Bando Nuova Impresa Regione Lombardia Contributi a fondo perduto pari al 50% fino a 10mila euro per l’avvio di nuove imprese e l’auto imprenditorialità

Regione Lombardia e il Sistema Camerale lombardo, per favorire la ripresa e il rilancio dell’economia lombarda duramente colpita dalla pandemia Covid 19, promuovono una misura finalizzata a sostenere l’avvio di nuove imprese lombarde del commercio, terziario, manifatturiero e artigiani dei medesimi settori e l’auto imprenditorialità quale opportunità di ricollocamento dei soggetti fuoriusciti dal mercato del lavoro, attraverso l’erogazione di contributi sui costi connessi alla creazione delle nuove imprese.

A chi si rivolge il Bando ?

Sono beneficiari del bando le Micro, piccole e medie imprese del commercio (inclusi i pubblici esercizi), terziario, manifatturiero e artigiani dei medesimi settori che aprano una nuova attività (sede legale e operativa) in Lombardia dopo il 26 luglio 2021, data di approvazione della Deliberazione della Giunta regionale n.

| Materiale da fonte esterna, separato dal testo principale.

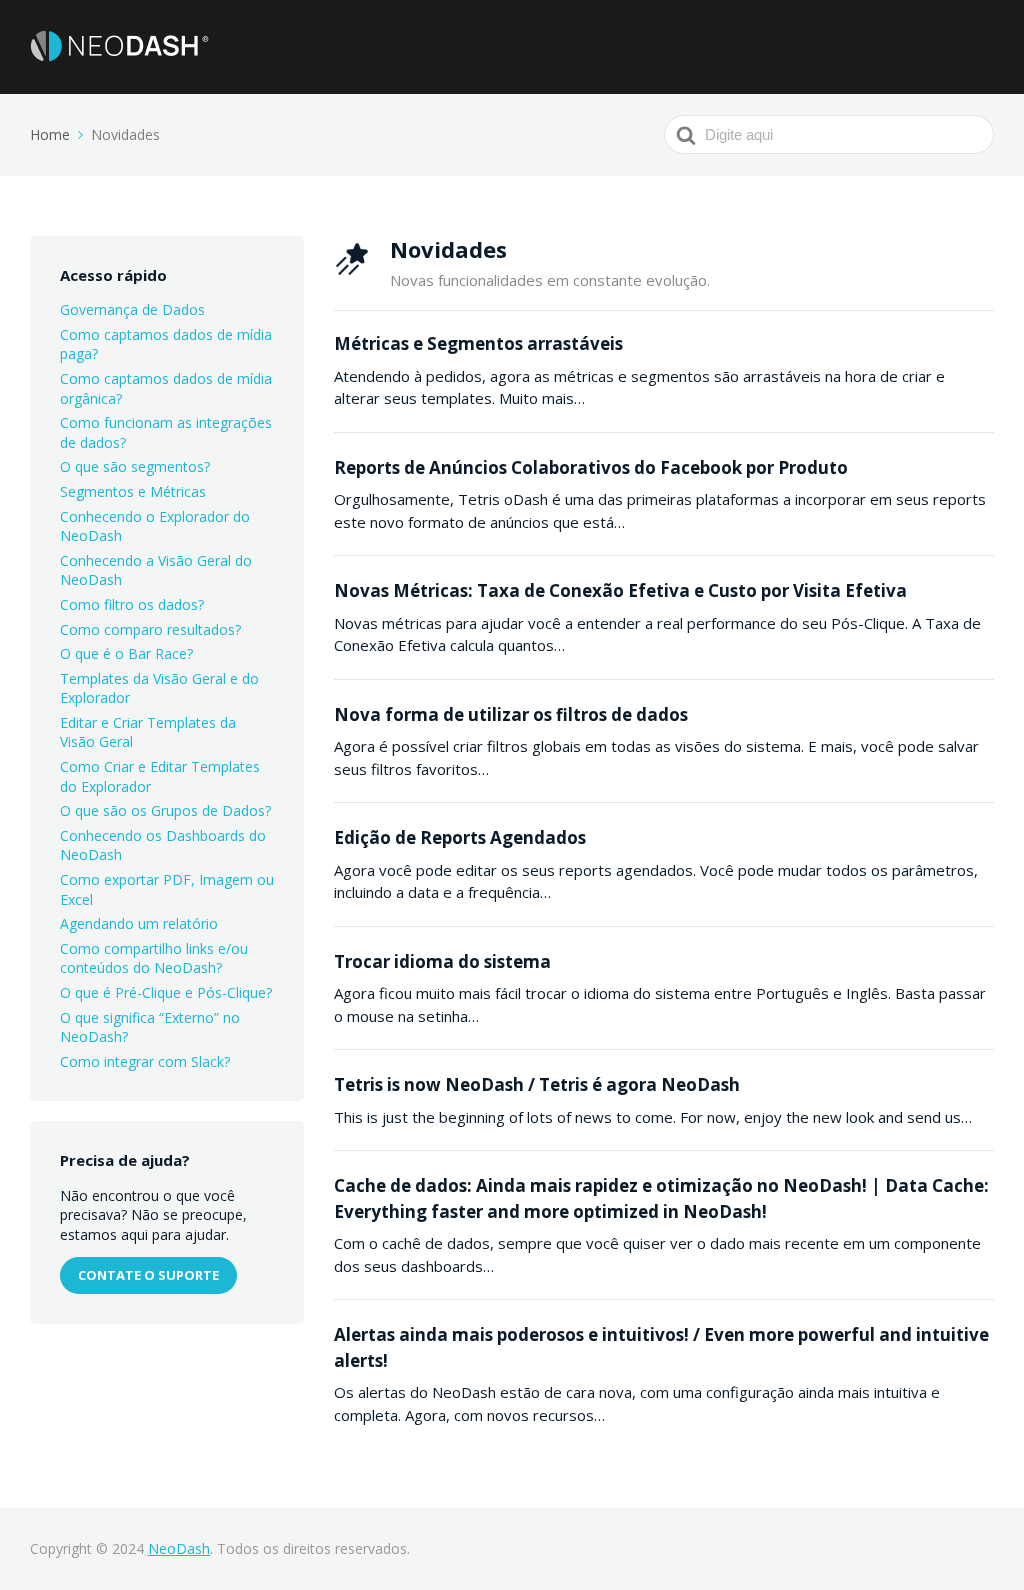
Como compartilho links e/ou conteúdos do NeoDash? (154, 958)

XI 5090, con cui è stata avviata la presente iniziativa.
Più nello specifico, possono quindi accedere ai contributi le Mpmi con codici Ateco primario appartenenti ai settori economici individuati dal bando.
Oltre a tali categorie possono accedere al contributo anche le nuove imprese iscritte all’Albo delle imprese agromeccaniche di Regione Lombardia.

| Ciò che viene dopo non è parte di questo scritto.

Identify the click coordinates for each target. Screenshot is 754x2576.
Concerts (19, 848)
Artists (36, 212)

Quali sono le agevolazioni previste dal bando?

Contributi a fondo perduto pari al 50% delle spese ammissibili. Importo massimo del contributo pari a 10.000 euro. Investimento minimo previsto pari a 5.000 euro.

Qual è la scadenza prevista per la presentazione delle domande di agevolazione?

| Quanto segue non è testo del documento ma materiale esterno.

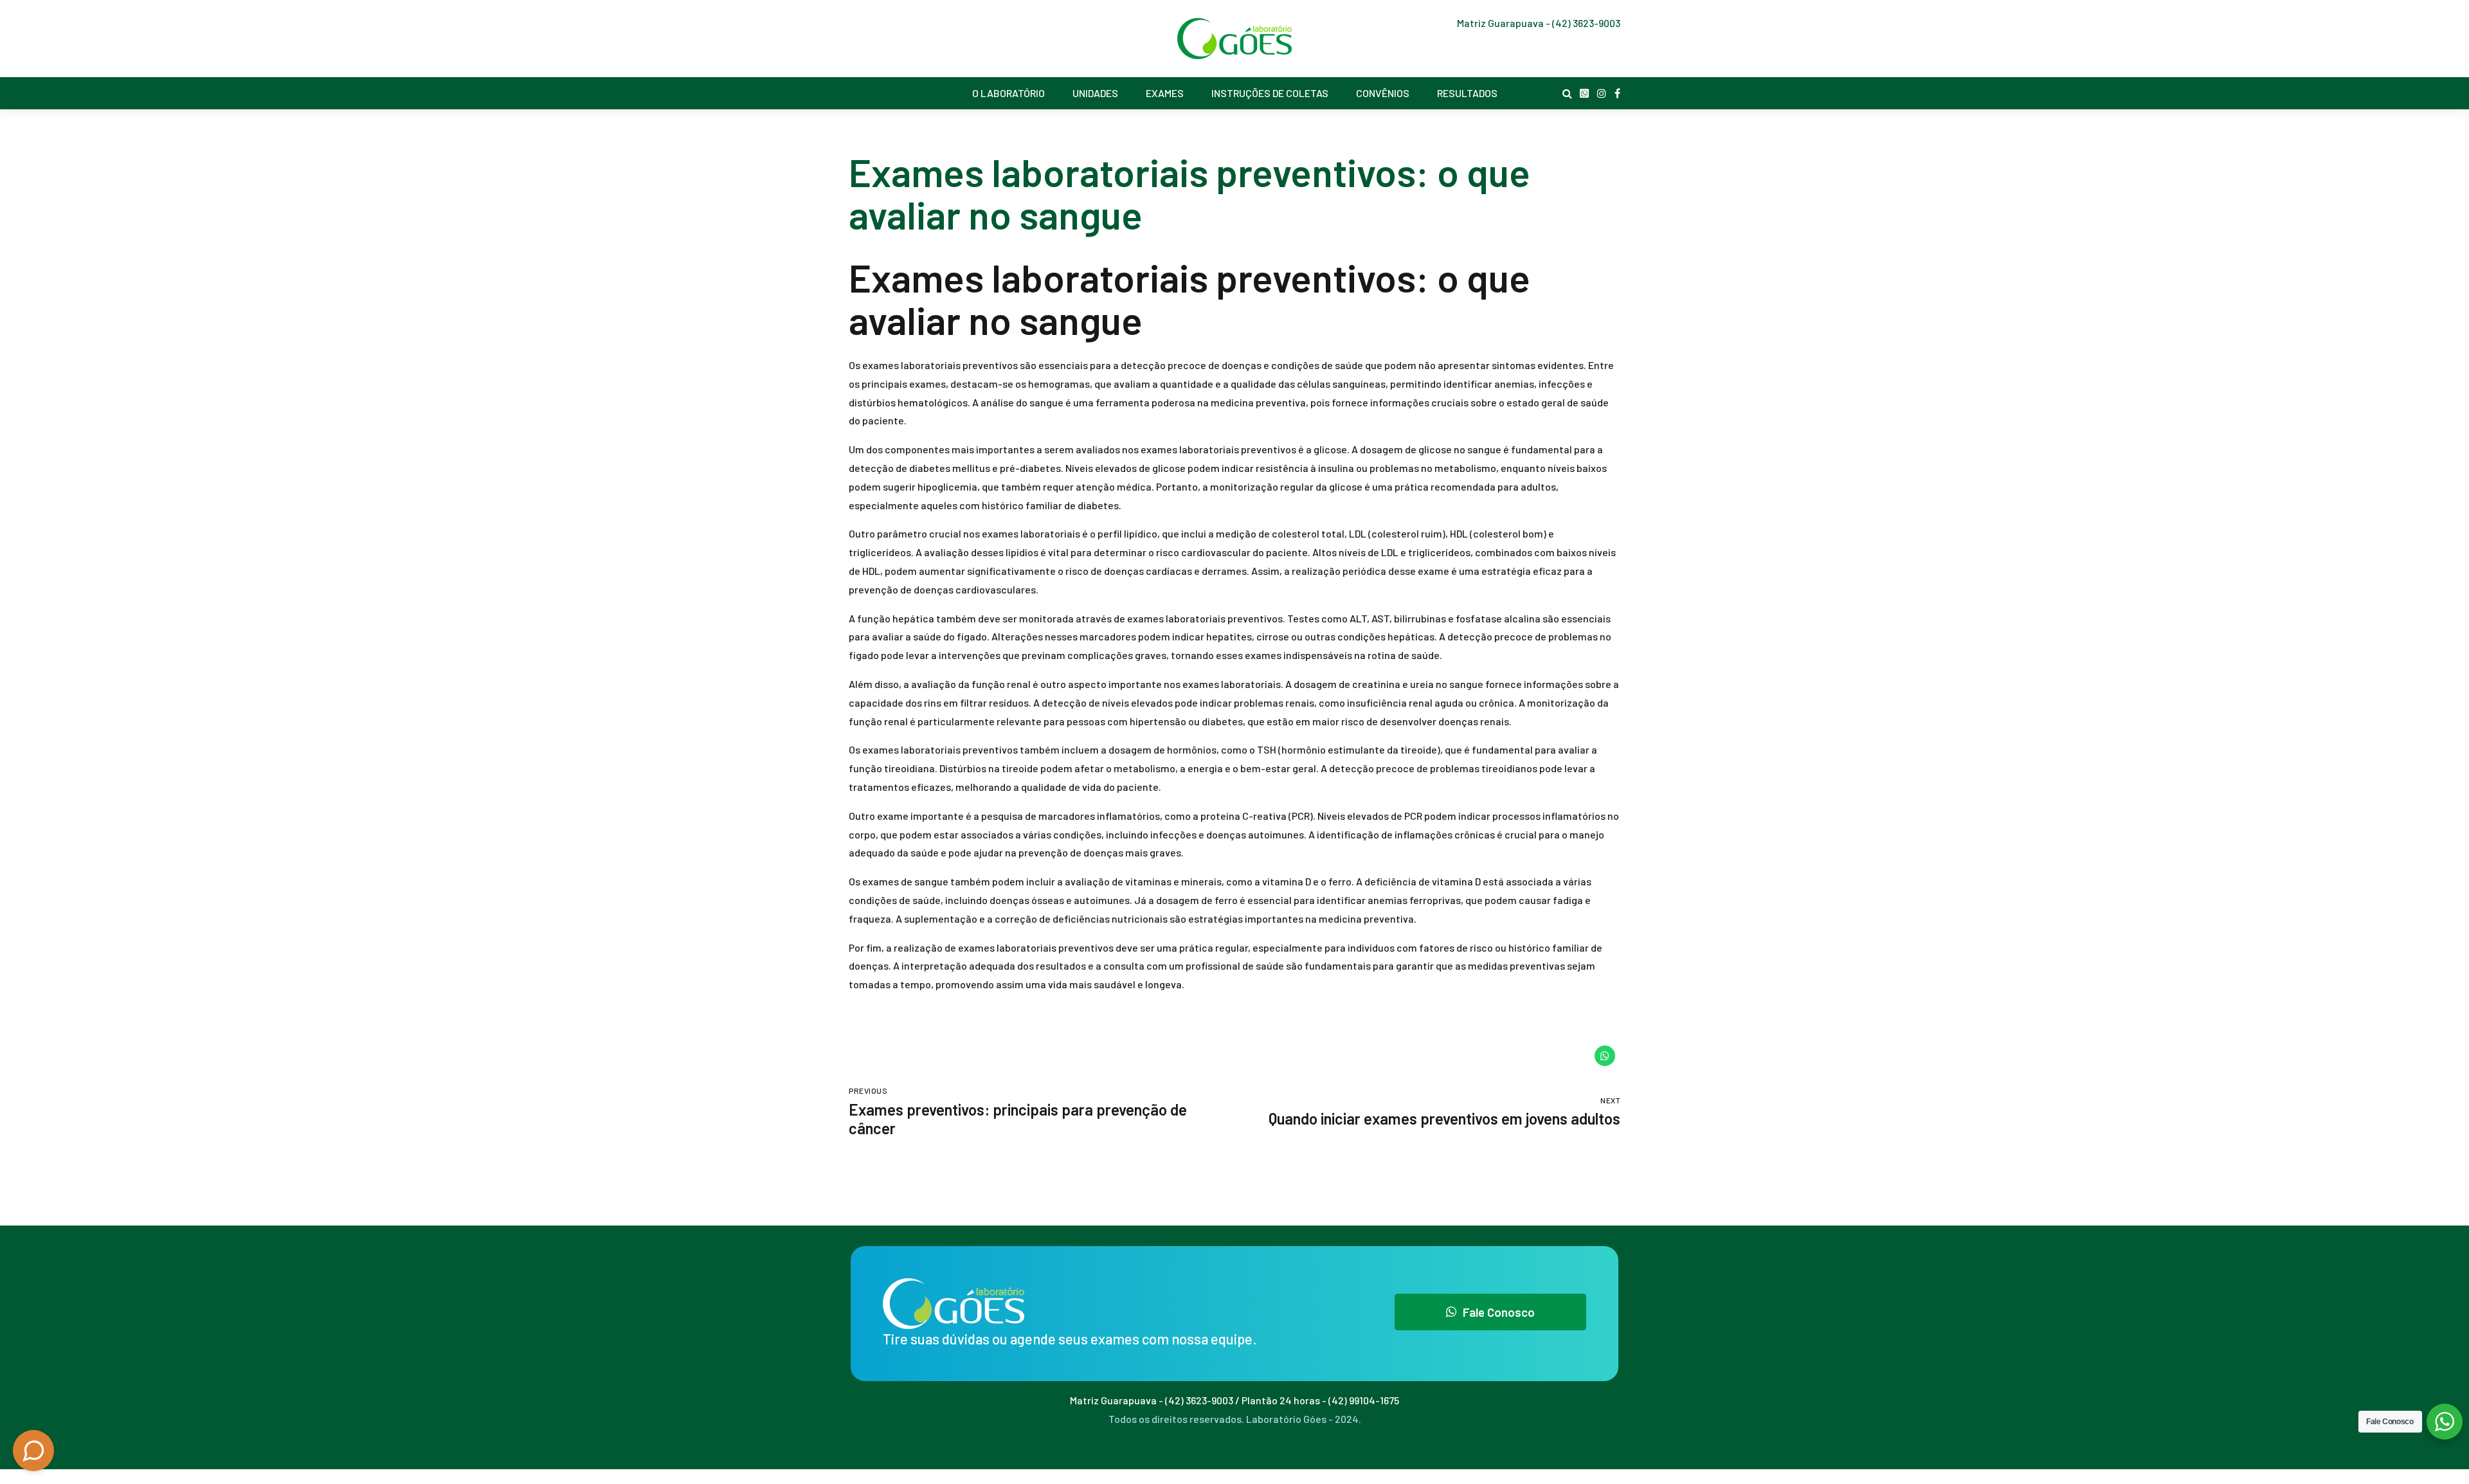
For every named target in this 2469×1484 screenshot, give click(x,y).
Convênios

Domande presentabili dalle ore 14.30 del 1 dicembre 2021 fino alle ore 12.00 del 20 dicembre 2021.

Sono spese ammissibili e le seguenti tipologie di spesa per l’avvio della nuova impresa
  1. Onorari notarili e costi relativi alla costituzione d’impresa (al netto di tasse, imposte, diritti e bolli anticipate dal notaio consulente).
  2. Onorari per prestazioni e consulenze relative all’avvio d’impresa, nei seguenti ambiti.
    Marketing e comunicazione. 2. Logistica. 3. Produzione. 4. Personale, organizzazione, sistemi informativi e gestione di impresa. 5. Contrattualistica. 6. Contabilità e fiscalità.
  3. Acquisto di beni strumentali macchinari attrezzature arredi nuovi, anche finalizzati alla sicurezza, incluse le spese per il montaggio trasporto manodopera e le relative opere murarie strettamente collegate. Le spese devono riguardare esclusivamente beni durevoli, non di consumo e strettamente funzionali all’attività svolta.
  4. Acquisto di software gestionale, professionale e altre applicazioni aziendali, licenze d’uso e servizi software di tipo cloud e saas e simili, brevetti e licenze d’uso sulla proprietà intellettuale, nella misura massima del 50% della spesa totale di progetto.
  5. Acquisto di hardware (sono escluse le spese per smartphone e cellulari).
  6. Registrazione e sviluppo di marchi e brevetti e per le certificazioni di qualità e relative spese per consulenze specialistiche.
  7. Canoni di locazione della sede legale e operativa della nuova impresa.
  8. Sviluppo di un piano di comunicazione (progettazione del logo aziendale, progettazione e realizzazione sito internet, registrazione del dominio, progettazione piano di lancio dell’attività) e strumenti di comunicazione e promozione (es. messaggi pubblicitari su radio, TV, cartellonistica, social network, banner su siti di terzi, Google Ads, spese per materiali pubblicitari, etc).
  9. Spese generali riconosciute in maniera forfettaria nella misura massima del 7% delle spese di cui ai precedenti punti (da a a h).
Si precisa che tutte le spese ammissibili devono.
  • Essere sostenute e quietanziate successivamente al 26 luglio 2021.
  • Essere sostenute e quietanzate entro la data di presentazione della domanda.
  • Essere comprovate da fatture interamente quietanzate, o documentazione fiscalmente equivalente, emesse dal fornitore dei beni servizi (ad eccezione delle “spese generali” della voce i).
  • Essere comprovate da documentazione bancaria o postale, comprensiva di estratto conto, attestante il pagamento per intero del titolo di spesa esclusivamente da parte del soggetto beneficiario.